Abstract Parametric resonances of pipes caused by pulsating fluids have received much attention. However, the main concern is the pulsation of subcritical flow. Moreover, it is usually based on the Euler-Bernoulli pipe model. This paper focuses on revealing the characteristics of parametric resonances of the Timoshenko pipe with pulsation of supercritical high-speed fluids. Supercritical flow causes the linear instability of the pipe. The coupled partial differential equations with varying parameters are derived for governing the vibration of the pipe around the non-trivial static equilibrium configuration. A direct multi-scale method is developed to analytically obtain parametric resonance responses from coupled partial differential equations with varying parameters. For the first time, the nonlinear parametric response of the Timoshenko pipe is verified by using the finite difference method (FDM). Some interesting phenomena are demonstrated. For example, unlike parametric resonance at subcritical speeds, the steady-state response of velocity pulsation excitations at supercritical speeds is not monotonic with changes in some physical parameters.

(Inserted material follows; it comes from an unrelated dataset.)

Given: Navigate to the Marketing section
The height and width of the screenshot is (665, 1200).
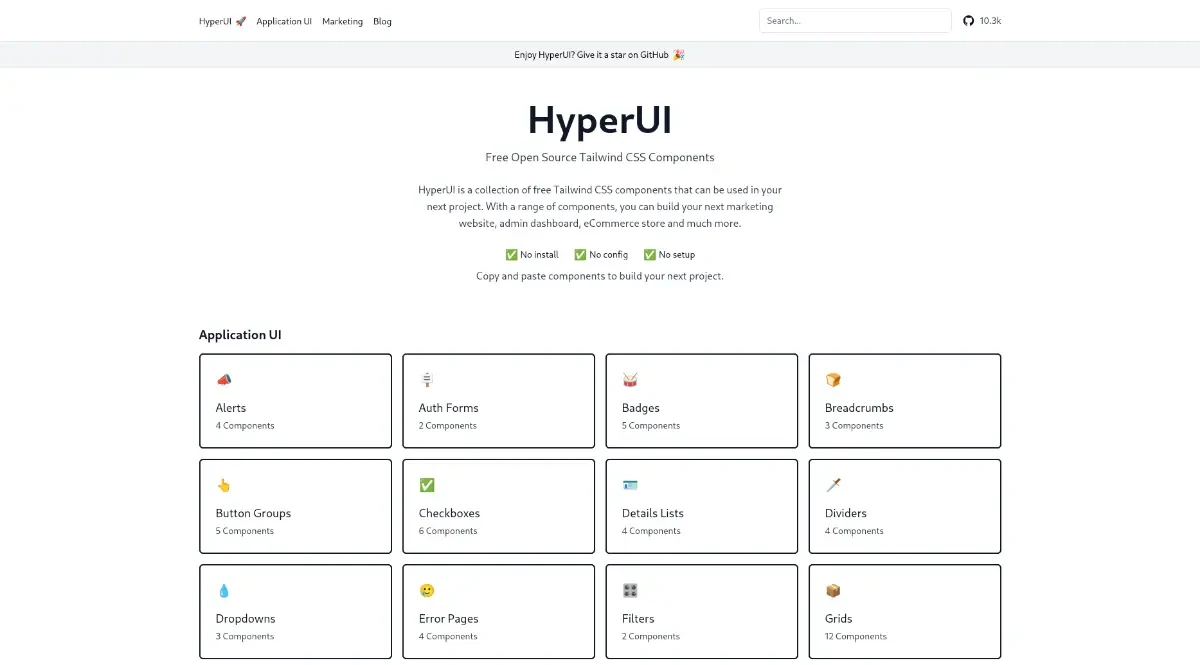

For another example, when pulsation occurs at supercritical speeds, the smaller steady-state response and the instability region can be obtained through the Timoshenko pipe model. In addition, the relationship between the instability threshold of the velocity pulsation amplitude and the slenderness ratio is non-monotonic, suggesting that the Euler-Bernoulli pipe model may simplify some vibration characteristics. Due to these different phenomena, the necessity of studying the velocity pulsation in the supercritical high-speed range and the necessity of the Timoshenko model are demonstrated.